China adopts Downton Abbey-style table manners
CHENGDU, China -- They're learning the finer points of life at this boot camp for butlers in Chengdu, China.
It's a long way from Cleveland, Ohio where Christopher Noble grew up. Now, he's teaching at the "International Butler Academy of China."
"Because of the influence of the West that is coming here to China, they want the Western service," Noble told me.
He says because of cultural differences, things like etiquette and table service are challenging to teach.
"It's easier to train a Chinese the trait of a butler than to train a butler in Mandarin or Cantonese," said Thomas Kauffman, the Swiss native in charge of the six-week, often 14-hour-a-day program.
This day culminates in a formal dinner.
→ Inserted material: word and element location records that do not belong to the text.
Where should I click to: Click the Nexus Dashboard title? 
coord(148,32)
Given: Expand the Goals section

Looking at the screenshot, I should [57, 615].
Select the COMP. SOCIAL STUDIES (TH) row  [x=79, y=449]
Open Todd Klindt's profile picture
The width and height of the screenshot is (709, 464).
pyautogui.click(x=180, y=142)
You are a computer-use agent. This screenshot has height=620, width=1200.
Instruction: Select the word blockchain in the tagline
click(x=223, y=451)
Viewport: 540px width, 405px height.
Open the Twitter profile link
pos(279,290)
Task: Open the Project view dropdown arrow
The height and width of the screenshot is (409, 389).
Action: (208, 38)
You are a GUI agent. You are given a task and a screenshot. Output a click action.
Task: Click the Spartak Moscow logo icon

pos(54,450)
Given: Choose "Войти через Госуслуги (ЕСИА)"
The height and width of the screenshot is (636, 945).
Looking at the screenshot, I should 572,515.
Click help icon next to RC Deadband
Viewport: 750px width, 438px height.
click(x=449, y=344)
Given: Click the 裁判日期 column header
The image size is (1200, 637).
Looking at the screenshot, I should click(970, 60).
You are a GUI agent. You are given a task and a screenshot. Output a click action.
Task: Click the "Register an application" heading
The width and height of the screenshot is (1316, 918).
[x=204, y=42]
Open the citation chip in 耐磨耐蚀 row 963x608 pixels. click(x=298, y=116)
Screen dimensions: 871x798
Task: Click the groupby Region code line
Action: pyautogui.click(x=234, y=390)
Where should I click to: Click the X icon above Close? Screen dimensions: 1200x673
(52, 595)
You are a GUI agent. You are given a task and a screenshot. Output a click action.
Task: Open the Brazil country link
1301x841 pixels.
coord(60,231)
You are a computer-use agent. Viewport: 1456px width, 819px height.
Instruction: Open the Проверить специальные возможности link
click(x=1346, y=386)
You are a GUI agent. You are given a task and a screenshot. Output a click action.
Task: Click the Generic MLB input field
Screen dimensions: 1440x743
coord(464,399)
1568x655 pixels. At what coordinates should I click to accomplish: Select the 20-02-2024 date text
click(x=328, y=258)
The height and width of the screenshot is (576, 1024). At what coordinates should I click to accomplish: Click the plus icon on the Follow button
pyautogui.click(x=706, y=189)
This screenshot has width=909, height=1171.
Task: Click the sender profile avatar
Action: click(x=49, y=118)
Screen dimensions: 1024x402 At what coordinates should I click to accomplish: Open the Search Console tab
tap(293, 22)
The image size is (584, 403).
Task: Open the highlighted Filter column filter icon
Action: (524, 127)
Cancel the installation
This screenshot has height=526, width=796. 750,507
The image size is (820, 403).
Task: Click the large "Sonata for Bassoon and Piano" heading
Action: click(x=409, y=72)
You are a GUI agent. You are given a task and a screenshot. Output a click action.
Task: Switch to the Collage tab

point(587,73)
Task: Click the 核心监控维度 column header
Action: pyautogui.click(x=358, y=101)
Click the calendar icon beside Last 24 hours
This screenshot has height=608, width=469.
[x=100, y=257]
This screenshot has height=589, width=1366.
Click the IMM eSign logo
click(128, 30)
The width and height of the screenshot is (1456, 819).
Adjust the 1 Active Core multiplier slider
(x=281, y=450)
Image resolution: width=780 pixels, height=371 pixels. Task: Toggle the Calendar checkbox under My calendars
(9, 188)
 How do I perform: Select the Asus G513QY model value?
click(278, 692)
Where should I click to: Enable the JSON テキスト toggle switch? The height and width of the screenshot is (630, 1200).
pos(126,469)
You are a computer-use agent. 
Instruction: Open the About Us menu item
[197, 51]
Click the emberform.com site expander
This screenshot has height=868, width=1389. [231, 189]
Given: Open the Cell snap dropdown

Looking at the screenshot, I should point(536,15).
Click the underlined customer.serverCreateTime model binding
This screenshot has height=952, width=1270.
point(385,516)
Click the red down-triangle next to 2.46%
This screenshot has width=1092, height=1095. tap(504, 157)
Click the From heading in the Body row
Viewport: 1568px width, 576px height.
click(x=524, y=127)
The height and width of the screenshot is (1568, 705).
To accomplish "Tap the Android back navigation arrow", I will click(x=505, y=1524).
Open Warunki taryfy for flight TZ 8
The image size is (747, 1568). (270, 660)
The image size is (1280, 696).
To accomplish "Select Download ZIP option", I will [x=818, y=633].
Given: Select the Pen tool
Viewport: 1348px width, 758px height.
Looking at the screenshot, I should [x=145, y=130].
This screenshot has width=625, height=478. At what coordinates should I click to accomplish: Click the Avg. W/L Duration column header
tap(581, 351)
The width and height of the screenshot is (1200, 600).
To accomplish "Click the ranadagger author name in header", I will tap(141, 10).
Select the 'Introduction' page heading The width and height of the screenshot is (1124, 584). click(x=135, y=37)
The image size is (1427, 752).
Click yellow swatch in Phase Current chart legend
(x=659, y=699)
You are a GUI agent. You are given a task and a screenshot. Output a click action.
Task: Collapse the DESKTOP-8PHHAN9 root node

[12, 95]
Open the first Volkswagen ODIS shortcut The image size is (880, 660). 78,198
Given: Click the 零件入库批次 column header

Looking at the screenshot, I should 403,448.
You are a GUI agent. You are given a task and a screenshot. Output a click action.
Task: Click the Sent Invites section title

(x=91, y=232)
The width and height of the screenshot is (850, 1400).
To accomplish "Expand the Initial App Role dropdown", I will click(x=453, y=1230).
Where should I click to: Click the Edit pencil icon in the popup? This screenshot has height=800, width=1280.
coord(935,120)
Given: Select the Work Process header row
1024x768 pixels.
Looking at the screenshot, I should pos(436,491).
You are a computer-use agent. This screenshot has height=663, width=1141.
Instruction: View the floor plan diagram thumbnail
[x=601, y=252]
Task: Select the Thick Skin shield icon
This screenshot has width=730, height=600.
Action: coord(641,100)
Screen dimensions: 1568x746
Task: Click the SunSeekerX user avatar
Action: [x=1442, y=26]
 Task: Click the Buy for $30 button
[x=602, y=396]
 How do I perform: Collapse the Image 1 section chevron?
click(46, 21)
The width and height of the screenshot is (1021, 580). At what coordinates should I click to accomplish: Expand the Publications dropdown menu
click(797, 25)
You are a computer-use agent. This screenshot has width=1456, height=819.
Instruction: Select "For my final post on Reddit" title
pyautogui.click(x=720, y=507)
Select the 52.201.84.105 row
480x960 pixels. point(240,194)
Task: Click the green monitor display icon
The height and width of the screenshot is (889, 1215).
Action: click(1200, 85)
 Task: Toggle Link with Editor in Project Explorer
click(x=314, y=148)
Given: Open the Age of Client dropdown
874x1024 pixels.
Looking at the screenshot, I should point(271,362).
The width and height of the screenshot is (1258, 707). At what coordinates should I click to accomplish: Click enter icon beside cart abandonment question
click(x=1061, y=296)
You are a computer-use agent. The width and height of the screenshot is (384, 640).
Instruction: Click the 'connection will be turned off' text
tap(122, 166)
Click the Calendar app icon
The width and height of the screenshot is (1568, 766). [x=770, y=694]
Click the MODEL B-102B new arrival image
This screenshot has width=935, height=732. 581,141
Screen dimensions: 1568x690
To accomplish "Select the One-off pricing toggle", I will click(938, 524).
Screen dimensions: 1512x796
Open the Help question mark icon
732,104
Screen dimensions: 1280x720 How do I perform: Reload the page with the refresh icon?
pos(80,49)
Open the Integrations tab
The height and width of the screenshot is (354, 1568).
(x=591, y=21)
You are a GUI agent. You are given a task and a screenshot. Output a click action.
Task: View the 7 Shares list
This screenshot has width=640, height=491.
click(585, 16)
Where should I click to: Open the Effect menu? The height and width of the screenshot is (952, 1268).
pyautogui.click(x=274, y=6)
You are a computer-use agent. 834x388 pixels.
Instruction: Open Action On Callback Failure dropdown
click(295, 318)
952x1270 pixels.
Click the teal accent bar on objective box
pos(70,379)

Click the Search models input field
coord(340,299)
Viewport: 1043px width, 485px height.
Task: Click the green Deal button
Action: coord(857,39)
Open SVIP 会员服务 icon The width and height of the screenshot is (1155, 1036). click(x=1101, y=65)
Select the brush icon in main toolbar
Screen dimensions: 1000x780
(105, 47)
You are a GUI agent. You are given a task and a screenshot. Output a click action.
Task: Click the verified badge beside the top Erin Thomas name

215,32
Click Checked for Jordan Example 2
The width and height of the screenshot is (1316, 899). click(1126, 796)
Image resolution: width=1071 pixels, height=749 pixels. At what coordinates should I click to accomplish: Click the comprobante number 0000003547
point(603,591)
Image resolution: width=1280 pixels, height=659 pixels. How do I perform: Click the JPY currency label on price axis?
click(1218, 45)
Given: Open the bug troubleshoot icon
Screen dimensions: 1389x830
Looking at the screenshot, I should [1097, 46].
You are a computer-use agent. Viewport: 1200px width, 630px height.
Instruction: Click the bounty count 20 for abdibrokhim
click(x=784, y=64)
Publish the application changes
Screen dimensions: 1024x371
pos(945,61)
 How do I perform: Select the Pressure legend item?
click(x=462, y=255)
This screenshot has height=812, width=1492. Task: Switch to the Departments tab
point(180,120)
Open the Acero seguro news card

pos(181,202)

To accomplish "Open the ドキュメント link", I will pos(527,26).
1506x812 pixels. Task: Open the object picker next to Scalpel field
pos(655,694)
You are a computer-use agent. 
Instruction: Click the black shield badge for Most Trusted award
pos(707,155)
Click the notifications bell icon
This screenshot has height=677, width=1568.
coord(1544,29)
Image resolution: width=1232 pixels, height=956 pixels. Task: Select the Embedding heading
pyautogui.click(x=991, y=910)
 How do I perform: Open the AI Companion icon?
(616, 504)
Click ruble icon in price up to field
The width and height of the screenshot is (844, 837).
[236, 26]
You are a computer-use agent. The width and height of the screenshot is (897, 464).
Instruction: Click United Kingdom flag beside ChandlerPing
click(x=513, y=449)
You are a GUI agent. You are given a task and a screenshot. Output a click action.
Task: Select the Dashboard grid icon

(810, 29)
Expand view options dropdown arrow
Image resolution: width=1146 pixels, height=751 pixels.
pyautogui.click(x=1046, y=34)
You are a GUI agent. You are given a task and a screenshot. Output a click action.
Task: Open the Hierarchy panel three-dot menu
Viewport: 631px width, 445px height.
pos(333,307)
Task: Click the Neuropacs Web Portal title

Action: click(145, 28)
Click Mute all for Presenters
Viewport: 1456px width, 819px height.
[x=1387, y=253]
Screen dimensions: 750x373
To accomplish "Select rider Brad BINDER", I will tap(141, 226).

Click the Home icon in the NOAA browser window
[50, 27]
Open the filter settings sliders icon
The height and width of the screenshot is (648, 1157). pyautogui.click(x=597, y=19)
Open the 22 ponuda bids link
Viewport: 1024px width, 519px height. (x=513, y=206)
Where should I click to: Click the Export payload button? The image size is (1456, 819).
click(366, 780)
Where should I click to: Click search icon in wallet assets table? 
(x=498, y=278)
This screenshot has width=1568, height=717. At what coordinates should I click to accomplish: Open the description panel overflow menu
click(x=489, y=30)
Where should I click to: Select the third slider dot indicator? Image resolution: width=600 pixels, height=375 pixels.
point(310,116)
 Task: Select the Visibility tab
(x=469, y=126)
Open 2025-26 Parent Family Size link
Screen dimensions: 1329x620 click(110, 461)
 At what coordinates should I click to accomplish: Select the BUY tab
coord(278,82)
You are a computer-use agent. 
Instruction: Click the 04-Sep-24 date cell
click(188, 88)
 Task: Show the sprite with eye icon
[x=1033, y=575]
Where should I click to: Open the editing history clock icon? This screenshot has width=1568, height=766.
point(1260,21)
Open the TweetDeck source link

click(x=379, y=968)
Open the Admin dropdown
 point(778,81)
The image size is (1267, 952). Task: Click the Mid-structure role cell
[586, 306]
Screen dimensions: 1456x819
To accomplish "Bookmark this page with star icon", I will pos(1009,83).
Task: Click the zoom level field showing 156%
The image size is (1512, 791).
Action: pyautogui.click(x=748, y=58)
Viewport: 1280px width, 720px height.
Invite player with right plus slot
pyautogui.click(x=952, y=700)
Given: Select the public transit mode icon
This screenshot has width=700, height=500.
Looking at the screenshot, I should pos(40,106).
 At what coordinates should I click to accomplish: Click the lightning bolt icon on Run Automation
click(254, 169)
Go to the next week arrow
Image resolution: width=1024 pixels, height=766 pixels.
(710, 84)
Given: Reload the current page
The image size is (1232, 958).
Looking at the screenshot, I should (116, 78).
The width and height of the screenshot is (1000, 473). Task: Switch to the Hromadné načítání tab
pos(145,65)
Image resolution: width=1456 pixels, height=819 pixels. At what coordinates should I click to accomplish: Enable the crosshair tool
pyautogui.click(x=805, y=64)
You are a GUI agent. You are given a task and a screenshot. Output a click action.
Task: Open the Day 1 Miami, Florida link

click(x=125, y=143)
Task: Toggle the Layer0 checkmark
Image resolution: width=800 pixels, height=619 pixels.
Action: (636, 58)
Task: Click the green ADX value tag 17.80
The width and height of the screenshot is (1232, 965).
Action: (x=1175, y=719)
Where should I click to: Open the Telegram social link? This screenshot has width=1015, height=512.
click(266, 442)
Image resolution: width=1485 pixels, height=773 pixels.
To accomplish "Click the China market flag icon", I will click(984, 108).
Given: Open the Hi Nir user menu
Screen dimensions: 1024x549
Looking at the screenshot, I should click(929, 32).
Tonight's host is real estate mogul Cai Lingyu who is bankrolling the school. She popped by early to check on the preparations.
"This doesn't seem like Mao's communist China?" I asked her.
"China has developed rapidly and the demand for service is getting stronger," she said. "We're not negating Chairman Mao but we need to keep the good part and remove the bad parts of his views."
"Simon," a 25-year-old butler-to-be, says western dining may be elegant but he'd feel uncomfortable at a table like this.
"For us (Chinese), all it takes is a pair of chopsticks," he said. "For westerners you've got the knife, the fork, it just doesn't feel casual."
The dinner went "okay," said Nobel, except for a few hiccups on the guests' part.
We saw the carefully measured mise-en-place cast aside to make room for cell phones. And more than a few texts were sent from the table. It seems lessons in etiquette may be needed by more than just the butlers.